- ACTIVITY:
Omit all pictures, then retype exactly the lines from the one that contains "Click the Document folder icon" through the end of the listing.

- SOURCE RECORDS:
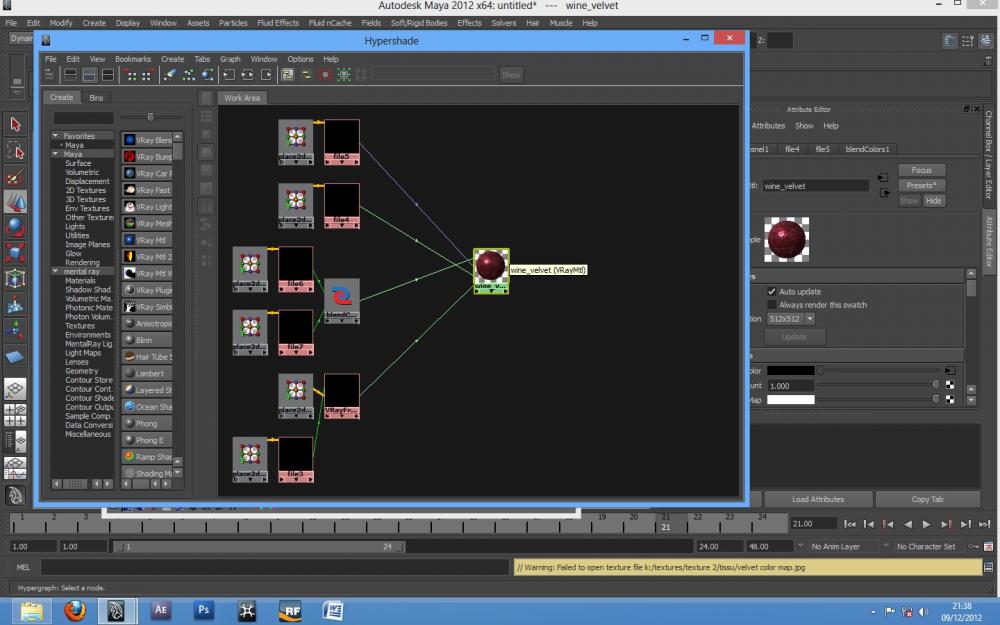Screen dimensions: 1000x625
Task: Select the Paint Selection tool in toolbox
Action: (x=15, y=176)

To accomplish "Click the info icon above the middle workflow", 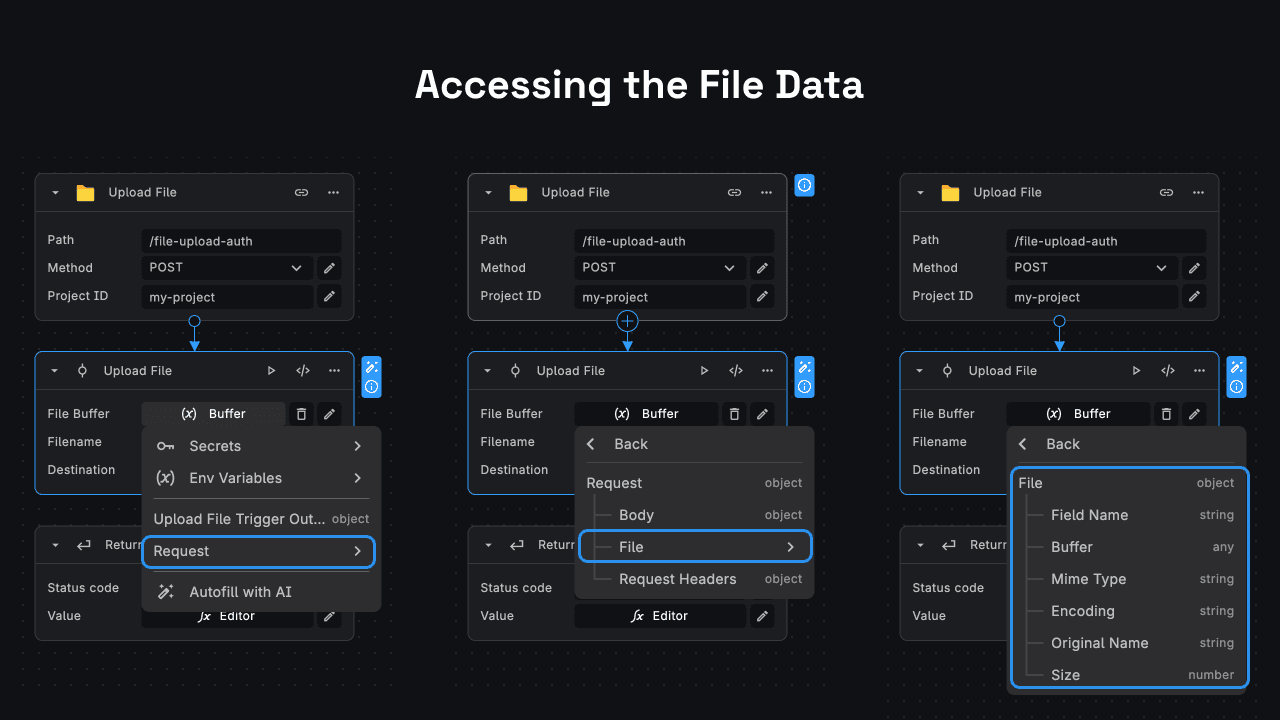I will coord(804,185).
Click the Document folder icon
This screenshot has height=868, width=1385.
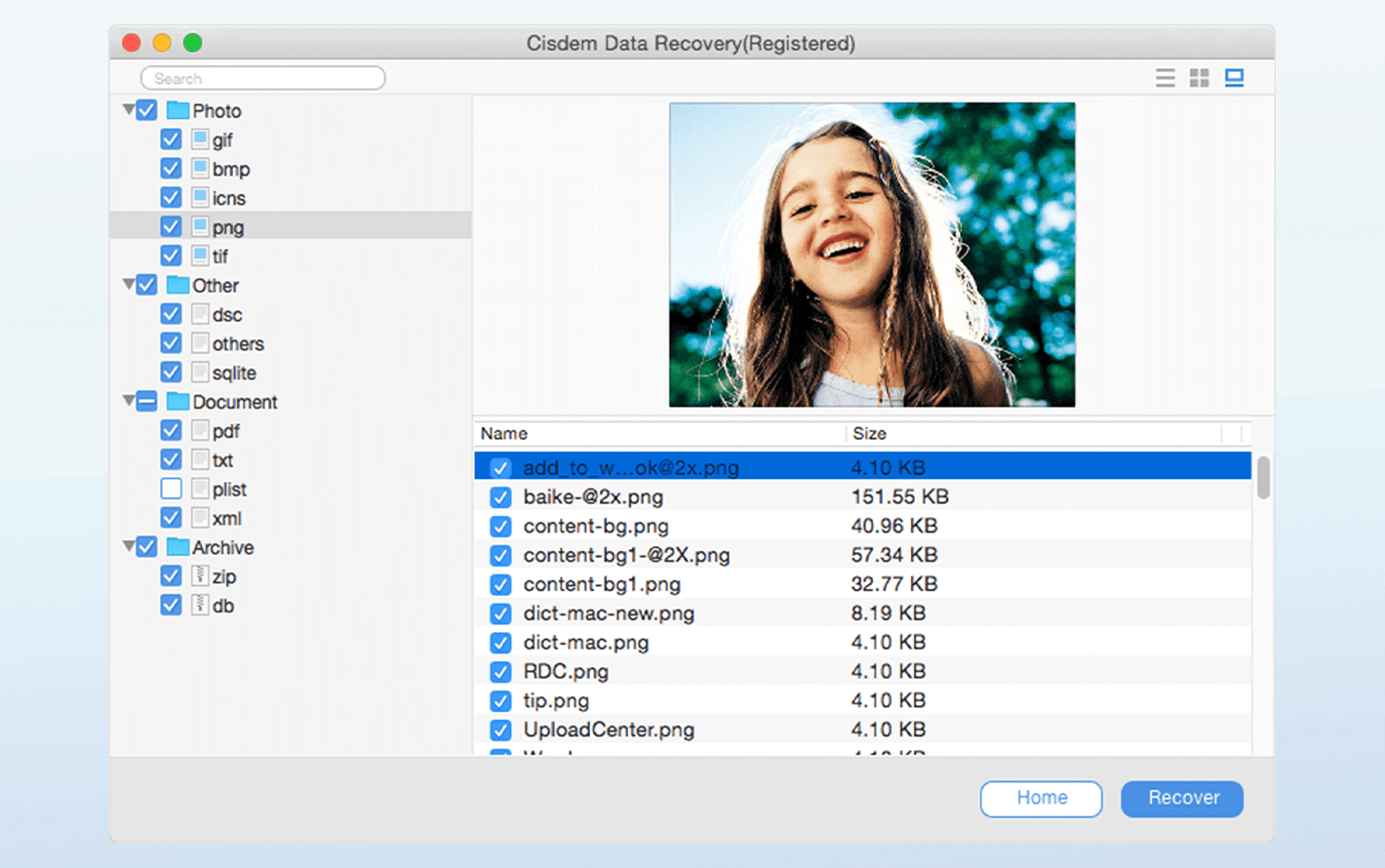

- WRITTEN REPLY:
Click the Document folder icon
This screenshot has height=868, width=1385.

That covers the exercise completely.